EXERCISE PROMPT: Each line from the one containing "Open the Job Center activity icon" to the end of the entries below must be restated exactly, and no other line should appear.

(Data items)

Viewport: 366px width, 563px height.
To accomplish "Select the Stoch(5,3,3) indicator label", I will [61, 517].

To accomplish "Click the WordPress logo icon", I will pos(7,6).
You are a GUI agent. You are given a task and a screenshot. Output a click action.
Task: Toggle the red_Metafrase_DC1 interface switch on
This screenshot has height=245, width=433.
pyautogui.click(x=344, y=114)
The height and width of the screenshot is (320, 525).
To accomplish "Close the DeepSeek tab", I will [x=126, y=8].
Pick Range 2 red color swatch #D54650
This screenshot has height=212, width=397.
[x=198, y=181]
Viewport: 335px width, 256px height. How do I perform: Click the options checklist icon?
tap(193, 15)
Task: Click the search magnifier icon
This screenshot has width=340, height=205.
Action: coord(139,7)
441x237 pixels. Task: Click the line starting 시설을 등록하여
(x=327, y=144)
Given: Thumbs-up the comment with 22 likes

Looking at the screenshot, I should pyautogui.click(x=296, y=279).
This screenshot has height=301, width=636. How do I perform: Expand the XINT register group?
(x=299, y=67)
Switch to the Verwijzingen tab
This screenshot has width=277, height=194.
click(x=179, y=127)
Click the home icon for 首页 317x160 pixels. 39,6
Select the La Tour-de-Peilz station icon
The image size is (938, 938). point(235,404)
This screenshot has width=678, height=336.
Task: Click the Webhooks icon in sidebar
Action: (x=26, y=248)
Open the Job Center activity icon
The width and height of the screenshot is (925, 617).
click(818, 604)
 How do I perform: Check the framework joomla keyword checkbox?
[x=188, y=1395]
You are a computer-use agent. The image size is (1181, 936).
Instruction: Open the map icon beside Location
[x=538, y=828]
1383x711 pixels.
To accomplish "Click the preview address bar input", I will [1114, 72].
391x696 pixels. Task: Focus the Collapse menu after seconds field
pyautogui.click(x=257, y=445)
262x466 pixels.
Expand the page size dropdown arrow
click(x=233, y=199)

ANSWER SECTION:
Open the Job Center activity icon
The width and height of the screenshot is (925, 617).
click(818, 604)
 How do I perform: Check the framework joomla keyword checkbox?
[x=188, y=1395]
You are a computer-use agent. The image size is (1181, 936).
Instruction: Open the map icon beside Location
[x=538, y=828]
1383x711 pixels.
To accomplish "Click the preview address bar input", I will [1114, 72].
391x696 pixels. Task: Focus the Collapse menu after seconds field
pyautogui.click(x=257, y=445)
262x466 pixels.
Expand the page size dropdown arrow
click(x=233, y=199)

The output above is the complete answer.